►

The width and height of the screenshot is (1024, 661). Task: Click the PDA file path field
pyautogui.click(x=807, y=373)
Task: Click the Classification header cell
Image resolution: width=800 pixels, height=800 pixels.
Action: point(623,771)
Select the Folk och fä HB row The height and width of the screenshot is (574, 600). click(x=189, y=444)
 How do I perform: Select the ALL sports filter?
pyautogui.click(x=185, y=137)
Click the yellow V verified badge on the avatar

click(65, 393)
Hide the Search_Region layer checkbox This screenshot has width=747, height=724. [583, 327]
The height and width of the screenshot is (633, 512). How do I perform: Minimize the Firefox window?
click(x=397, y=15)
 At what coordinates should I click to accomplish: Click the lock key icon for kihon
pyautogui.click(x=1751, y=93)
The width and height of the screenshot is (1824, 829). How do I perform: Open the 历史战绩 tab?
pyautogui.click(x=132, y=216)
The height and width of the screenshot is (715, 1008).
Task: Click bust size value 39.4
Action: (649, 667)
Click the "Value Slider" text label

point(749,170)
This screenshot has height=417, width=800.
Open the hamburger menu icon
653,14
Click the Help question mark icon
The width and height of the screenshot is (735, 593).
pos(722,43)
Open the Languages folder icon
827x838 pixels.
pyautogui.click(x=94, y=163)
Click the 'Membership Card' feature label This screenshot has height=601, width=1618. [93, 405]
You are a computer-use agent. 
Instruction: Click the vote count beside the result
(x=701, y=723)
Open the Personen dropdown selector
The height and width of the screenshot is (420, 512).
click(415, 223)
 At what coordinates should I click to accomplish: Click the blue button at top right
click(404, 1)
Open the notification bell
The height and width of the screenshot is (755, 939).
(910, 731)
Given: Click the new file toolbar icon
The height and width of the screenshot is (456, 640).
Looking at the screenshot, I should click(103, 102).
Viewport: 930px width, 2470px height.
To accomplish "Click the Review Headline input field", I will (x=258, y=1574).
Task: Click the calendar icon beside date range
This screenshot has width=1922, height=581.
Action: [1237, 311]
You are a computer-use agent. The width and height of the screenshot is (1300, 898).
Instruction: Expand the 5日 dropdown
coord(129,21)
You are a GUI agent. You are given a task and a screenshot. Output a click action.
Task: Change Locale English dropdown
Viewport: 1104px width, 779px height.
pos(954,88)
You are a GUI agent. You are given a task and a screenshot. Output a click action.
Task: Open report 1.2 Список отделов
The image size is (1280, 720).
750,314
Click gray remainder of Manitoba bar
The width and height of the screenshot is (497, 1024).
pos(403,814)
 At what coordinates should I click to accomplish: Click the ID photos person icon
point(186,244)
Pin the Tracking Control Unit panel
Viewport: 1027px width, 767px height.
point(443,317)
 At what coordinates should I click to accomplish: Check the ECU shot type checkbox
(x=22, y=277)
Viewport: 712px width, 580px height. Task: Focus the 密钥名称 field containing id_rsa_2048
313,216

◄

• _Problem to solve_
In the answer, each line of the data must appear exactly as written.

• _Completed task_
The width and height of the screenshot is (1024, 661). Task: Click the PDA file path field
pyautogui.click(x=807, y=373)
Task: Click the Classification header cell
Image resolution: width=800 pixels, height=800 pixels.
Action: point(623,771)
Select the Folk och fä HB row The height and width of the screenshot is (574, 600). click(x=189, y=444)
 How do I perform: Select the ALL sports filter?
pyautogui.click(x=185, y=137)
Click the yellow V verified badge on the avatar

click(65, 393)
Hide the Search_Region layer checkbox This screenshot has width=747, height=724. [583, 327]
The height and width of the screenshot is (633, 512). How do I perform: Minimize the Firefox window?
click(x=397, y=15)
 At what coordinates should I click to accomplish: Click the lock key icon for kihon
pyautogui.click(x=1751, y=93)
The width and height of the screenshot is (1824, 829). How do I perform: Open the 历史战绩 tab?
pyautogui.click(x=132, y=216)
The height and width of the screenshot is (715, 1008).
Task: Click bust size value 39.4
Action: (649, 667)
Click the "Value Slider" text label

point(749,170)
This screenshot has height=417, width=800.
Open the hamburger menu icon
653,14
Click the Help question mark icon
The width and height of the screenshot is (735, 593).
pos(722,43)
Open the Languages folder icon
827x838 pixels.
pyautogui.click(x=94, y=163)
Click the 'Membership Card' feature label This screenshot has height=601, width=1618. [93, 405]
You are a computer-use agent. 
Instruction: Click the vote count beside the result
(x=701, y=723)
Open the Personen dropdown selector
The height and width of the screenshot is (420, 512).
click(415, 223)
 At what coordinates should I click to accomplish: Click the blue button at top right
click(404, 1)
Open the notification bell
The height and width of the screenshot is (755, 939).
(910, 731)
Given: Click the new file toolbar icon
The height and width of the screenshot is (456, 640).
Looking at the screenshot, I should click(103, 102).
Viewport: 930px width, 2470px height.
To accomplish "Click the Review Headline input field", I will (x=258, y=1574).
Task: Click the calendar icon beside date range
This screenshot has width=1922, height=581.
Action: [1237, 311]
You are a computer-use agent. The width and height of the screenshot is (1300, 898).
Instruction: Expand the 5日 dropdown
coord(129,21)
You are a GUI agent. You are given a task and a screenshot. Output a click action.
Task: Change Locale English dropdown
Viewport: 1104px width, 779px height.
pos(954,88)
You are a GUI agent. You are given a task and a screenshot. Output a click action.
Task: Open report 1.2 Список отделов
The image size is (1280, 720).
750,314
Click gray remainder of Manitoba bar
The width and height of the screenshot is (497, 1024).
pos(403,814)
 At what coordinates should I click to accomplish: Click the ID photos person icon
point(186,244)
Pin the Tracking Control Unit panel
Viewport: 1027px width, 767px height.
point(443,317)
 At what coordinates should I click to accomplish: Check the ECU shot type checkbox
(x=22, y=277)
Viewport: 712px width, 580px height. Task: Focus the 密钥名称 field containing id_rsa_2048
313,216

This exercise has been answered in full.